Cada junio, el cielo recuerda a quienes lo miran que el tiempo humano y el tiempo cósmico alguna vez fueron uno solo. El 29 de junio, España contemplará la Luna de Fresa —primera luna llena del verano astronómico—, un fenómeno que lleva el nombre de las cosechas indígenas de América del Norte y que teñirá el horizonte de tonos anaranjados gracias a la densa atmósfera que la luz lunar debe atravesar. Más que un espectáculo visual, es un hilo que une la observación moderna con calendarios agrícolas de siglos atrás.

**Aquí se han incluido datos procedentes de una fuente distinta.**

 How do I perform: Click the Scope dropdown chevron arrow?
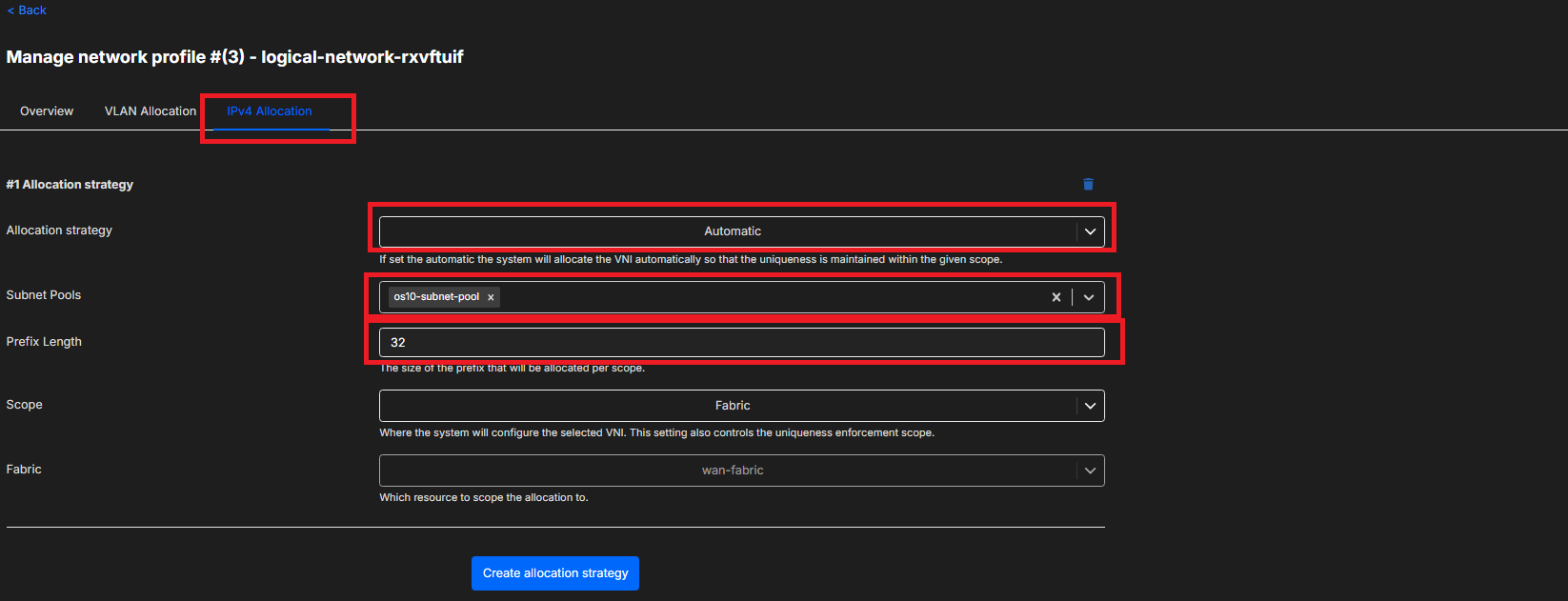1090,406
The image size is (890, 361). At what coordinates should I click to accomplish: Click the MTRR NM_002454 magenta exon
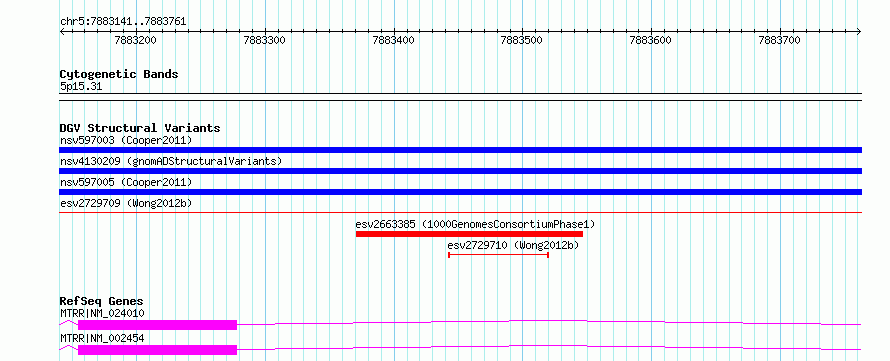[x=157, y=350]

  • La Luna de Fresa del 29 de junio inaugura oficialmente el calendario astronómico estival en España, despertando la expectativa de miles de aficionados al cielo nocturno.
  • Su nombre promete tonos rosados, pero la realidad atmosférica impone un anaranjado intenso: la luna viaja baja en el horizonte y la luz debe cruzar un mayor volumen de aire húmedo.
  • El origen del nombre no es poético por accidente: los pueblos indígenas de América del Norte usaban esta luna llena para señalar el inicio de la recolección de fresas silvestres, un vínculo entre cosmos y cosecha que persiste en el lenguaje.
  • El verano no se detiene aquí: lluvias de estrellas delta acuáridas, las perseidas y un eclipse solar el 12 de agosto convierten los próximos meses en una temporada de observación excepcional.
  • Para verla, basta alejarse de la luz artificial y mirar al horizonte al atardecer o al amanecer, cuando el color es más pronunciado y no se necesita ningún equipo especial.

El 29 de junio, España abre el verano astronómico con la Luna de Fresa, la primera luna llena de la temporada. Contrario a lo que su nombre sugiere, no brillará en rosado ni rojizo: su posición baja en el horizonte obliga a la luz lunar a atravesar un mayor volumen de atmósfera, lo que le otorga un color anaranjado intenso que la humedad de junio acentúa todavía más.

El nombre tiene raíces profundas. Los pueblos indígenas de América del Norte usaban esta luna llena como señal para iniciar la recolección de fresas silvestres al comienzo del verano. Ese vínculo entre ciclo lunar y ciclo agrícola quedó grabado en la nomenclatura astronómica, y hoy seguimos llamando Luna de Fresa a este evento aunque pocos de sus observadores hayan pisado jamás un campo de cosecha.

Esta luna no llega sola: el verano traerá otras dos lunas llenas —el 29 de julio y el 28 de agosto— y una serie de espectáculos celestes que mantendrán ocupados a los aficionados. Las delta acuáridas alcanzarán su pico la noche del 30 al 31 de julio, y el 12 de agosto el cielo ofrecerá un doble acontecimiento: el máximo de las perseidas y un eclipse solar que concentrará toda la atención de la comunidad astronómica.

Para disfrutar de la Luna de Fresa no hace falta ningún equipo especial. Basta con buscar un lugar alejado de la contaminación lumínica y mirar al horizonte durante el atardecer o el amanecer, cuando el anaranjado es más vivo y el fenómeno conecta, sin mediación tecnológica, la astronomía contemporánea con las tradiciones de los pueblos originarios de América del Norte.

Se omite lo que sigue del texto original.